A balancing act for firms

Firms face balancing acts. For example, they need to constantly choose between profiting from what they already know about consumers (such as the genre of movies already watched) and learning more about the same consumers (such as by recommending a movie of an untested genre). Consumers also face their own balancing acts. People inevitably leave digital footprints, but have some discretion in terms of how much information they want to keep private. Typically, consumers who are more open to sharing their preferences are also exposed to higher risks, but at the same time they can get better access to the products and services they need.

He explained that an advance in machine learning – based on predicting the best way of doing something – that focused on making sure machines know the purpose before they start the learning process, is a specific class of learning called ‘multi-armed bandits’.

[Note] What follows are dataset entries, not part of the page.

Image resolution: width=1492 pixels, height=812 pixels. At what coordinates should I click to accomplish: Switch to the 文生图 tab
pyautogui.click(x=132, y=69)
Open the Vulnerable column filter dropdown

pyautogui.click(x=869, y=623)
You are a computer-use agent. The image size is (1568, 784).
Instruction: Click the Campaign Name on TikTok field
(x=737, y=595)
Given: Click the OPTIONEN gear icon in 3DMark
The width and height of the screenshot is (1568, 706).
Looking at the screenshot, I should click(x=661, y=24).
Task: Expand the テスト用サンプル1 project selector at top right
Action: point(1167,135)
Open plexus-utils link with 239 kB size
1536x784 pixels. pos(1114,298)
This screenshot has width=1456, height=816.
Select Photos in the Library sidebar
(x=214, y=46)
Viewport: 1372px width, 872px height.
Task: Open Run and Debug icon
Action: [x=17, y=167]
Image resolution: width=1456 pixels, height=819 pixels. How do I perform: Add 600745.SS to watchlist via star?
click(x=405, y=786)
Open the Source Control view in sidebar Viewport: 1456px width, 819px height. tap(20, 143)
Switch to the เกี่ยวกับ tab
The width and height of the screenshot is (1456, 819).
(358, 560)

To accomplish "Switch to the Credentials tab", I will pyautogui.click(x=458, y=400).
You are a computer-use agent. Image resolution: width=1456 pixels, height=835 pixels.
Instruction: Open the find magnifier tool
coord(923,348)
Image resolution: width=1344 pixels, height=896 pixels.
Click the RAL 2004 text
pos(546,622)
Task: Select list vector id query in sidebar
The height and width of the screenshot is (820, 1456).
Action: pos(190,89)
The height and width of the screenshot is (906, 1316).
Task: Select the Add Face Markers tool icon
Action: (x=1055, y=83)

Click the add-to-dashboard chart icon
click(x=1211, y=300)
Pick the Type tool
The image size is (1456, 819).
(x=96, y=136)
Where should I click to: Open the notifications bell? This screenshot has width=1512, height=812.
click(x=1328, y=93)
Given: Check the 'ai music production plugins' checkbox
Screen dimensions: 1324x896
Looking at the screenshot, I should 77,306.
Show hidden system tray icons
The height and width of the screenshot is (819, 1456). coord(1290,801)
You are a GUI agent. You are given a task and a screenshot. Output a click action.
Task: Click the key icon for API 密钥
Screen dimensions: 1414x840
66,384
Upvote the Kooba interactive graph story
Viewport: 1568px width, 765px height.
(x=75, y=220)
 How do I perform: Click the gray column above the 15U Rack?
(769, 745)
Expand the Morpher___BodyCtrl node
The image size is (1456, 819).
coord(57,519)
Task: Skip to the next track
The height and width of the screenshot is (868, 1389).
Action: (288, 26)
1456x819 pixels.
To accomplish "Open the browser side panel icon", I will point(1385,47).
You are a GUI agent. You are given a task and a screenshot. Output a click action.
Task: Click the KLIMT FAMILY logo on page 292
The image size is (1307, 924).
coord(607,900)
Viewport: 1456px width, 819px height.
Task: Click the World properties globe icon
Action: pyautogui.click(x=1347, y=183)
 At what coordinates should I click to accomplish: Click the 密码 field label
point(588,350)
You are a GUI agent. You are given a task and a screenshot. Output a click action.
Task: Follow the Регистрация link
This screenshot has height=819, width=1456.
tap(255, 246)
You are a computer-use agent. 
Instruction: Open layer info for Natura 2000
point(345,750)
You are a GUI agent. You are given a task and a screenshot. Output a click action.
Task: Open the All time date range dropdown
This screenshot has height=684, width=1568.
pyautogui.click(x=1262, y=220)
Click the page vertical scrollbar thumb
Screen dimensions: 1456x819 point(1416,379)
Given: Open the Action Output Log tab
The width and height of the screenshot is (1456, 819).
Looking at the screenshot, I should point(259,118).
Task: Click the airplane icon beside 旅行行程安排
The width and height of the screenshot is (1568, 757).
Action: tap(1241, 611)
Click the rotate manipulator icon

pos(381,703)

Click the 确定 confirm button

He said more research is needed on traffic acquisition to tackle two major and tricky problems:

First the black box of media buying, which is related to how ad networks operate and how they sell ad space. Opening the black box of media buying would give advertisers ‘more bang for their buck’ because they would know exactly who was watching their ads and could target at a much more individual level, giving more informative advertising.

Secondly, more research is needed on the balance between attracting consumers to the store and improving store performance, or ‘conversion’ which can be deceptively hard for practical reasons. Consumers see these as two different processes, and they present two interesting research problems; allocating budget and resources to ad campaigns that bring traffic to a store, or to the store itself, which can convert traffic into sales; and attracting traffic that would involve a design campaign problem to avoid inconsistencies between the contents of an ad and what’s found in the online store. More research is needed on understanding and reconciling need for consistency as well as for differences in what information is needed, said Liberali.

Prof. Liberali intends to tackle this problem with Prof. Gerrit van Bruggen and PhD student Zhou Xin, by expanding the scope of ‘morphing’ methods to include attraction and conversion. Morphing uses a structure of cognitive styles to identify and deliver the best version of the website to a particular user. Liberali’s research shows that it can increase sales performance by 20 per cent.

Prof. Liberali also sees further application of his morphing models in the creation of medical treatments and drugs. They allow drug companies to develop new treatments using smaller groups of patients – thereby putting fewer people at risk – while getting new treatments to the market more quickly.

Dean of RSM, Prof. Steef Van de Velde sees Prof. Liberali’s appointment as logical and necessary. “While we are a school of management at heart, our students want to understand computer coding,” he said. “Gui Liberali is the one who can take the lead in subjects like machine learning, big data, and algorithm-building, and then link that to business practice.”

Professor Gui Liberali has collaborated in research with firms in the US and Europe and has presented his research at leading research universities in the US, Europe and Australia. He was the first to have marketing students design and print 3D prototypes in classes about development and launching of new products. He currently teaches courses about innovation and new products for RSM’s MSc International Management/CEMS programme, as well as minor courses about digital marketing techniques such as text mining, A/B testing and website morphing that have attracted students from RSM, the Erasmus School of Economics, and Delft Technical University.

Digital marketing is an emerging and lively scientific field that has become focus of much attention and a major topic for managers as well as scientists. RSM’s new chair in Digital Marketing is aimed at contributing to the production, application, valorisation, and dissemination of knowledge in digital marketing. The field addresses questions and challenges that are not tackled by traditional models and theoretical frameworks. Firms and consumers now increasingly rely on the internet, mobile technologies, wearable computing, and visual and speech recognition. There is also the issue of finding the balance between bricks-and-mortar shops and online stores, or allocating marketing budget between online channels and traditional channels such as newspapers, radio and TV.

Dr Liberali’s work has appeared in a variety of journals, including Marketing ScienceManagement Science, the International Journal of Marketing Research, the Sloan Management Review, and the European Journal of Operational Research. He is also Vice-President for Membership of the INFORMS Society for Marketing Science until 2019.